MYTH #2 -- THE WORKING POOR DON'T PAY THEM: One of the right's widely-used talking points over the last few years is that low-income Americans don't pay taxes, and that the rich carry an unduly heavy tax burden. Citing a study by the Tax Policy Center, politicians and pundits have repeated the debunked idea that "47 percent of Americans don't pay any taxes." In fact, while millions of poor Americans don't make enough to pay a significant amount of federal income taxes, the working poor still contribute through federal payroll taxes, and according to the Institute on Taxation and Economic Policy, they carry a heavier burden of state and local taxes than the rich in every state except Vermont. In Alabama, for example, low-income families (which make less than $13,000) pay 11 percent of their income in state and local taxes, while those making more than $229,000 pay just four percent. And while taxes on lower- and middle-income Americans have increased over the past 30 years, they dropped for the ultra-wealthy. The 400 highest income Americans saw their rates drop to 16.6 percent in 2007, while the majority of Americans paid 22.5 percent. Because of the Bush tax cuts for the wealthy and a variety of loopholes and legal maneuvers, many of the very richest Americans pay hardly any taxes at all. The same can be said for the nation's largest corporations, such as GE and Goldman Sachs, which use their own loopholes to either drastically lower the amount of taxes they pay or to avoid paying any taxes whatsoever. The result: More of the tax burden is shifted to low- and middle-income Americans, who pay an extra $434 a year to make up for lost tax revenue from tax-dodging individuals and corporations.
MYTH #3 -- OBAMA HAS RAISED THEM: One of the main reasons for the Tea Party's rise in 2009 was the idea that Americans were paying more taxes under President Obama than they had under former President George W. Bush.
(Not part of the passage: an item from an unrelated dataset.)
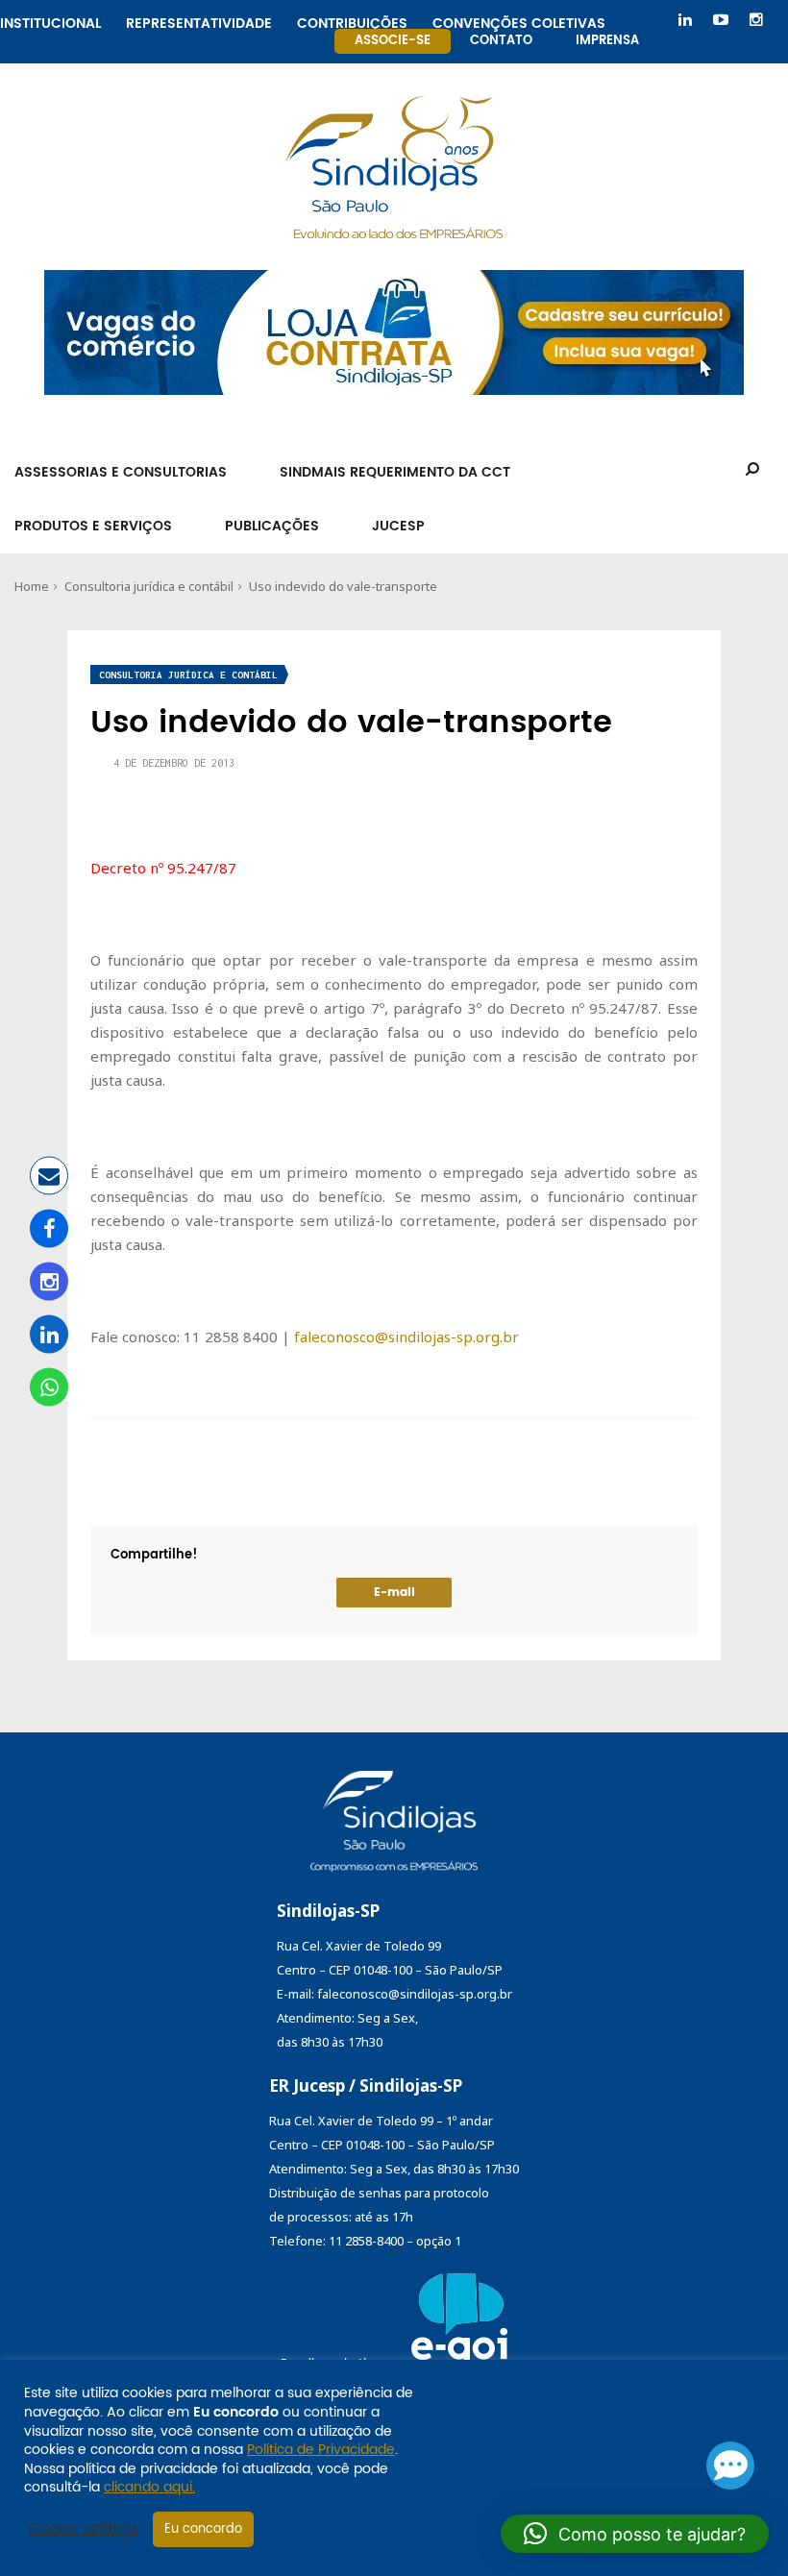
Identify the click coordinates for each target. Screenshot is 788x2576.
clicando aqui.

In February, Obama explained to Fox News' Bill O'Reilly, "I didn't raise taxes once. I lowered taxes over the last two years." The Congressional Budget Office backed up that claim, revealing that in 2011, Americans would be paying less in federal taxes than they did under Bush for a third consecutive year, "thanks to a growing number of tax breaks for the wealthy and poor alike." Obama's Making Work Pay Credit will increase refunds for millions of Americans yet again, and the stimulus bill passed in 2009 included tax credits for college students, first-time home buyers, working families and the poor. In 2010, Obama signed a temporary extension of the Bush-era tax cuts, keeping federal tax brackets from reverting to Clinton-era levels. As a result, federal income taxes under Obama are the lowest they have been since 1950, proving that the right's widely-held belief that Obama is out to raise taxes on each and every American citizen is patently false.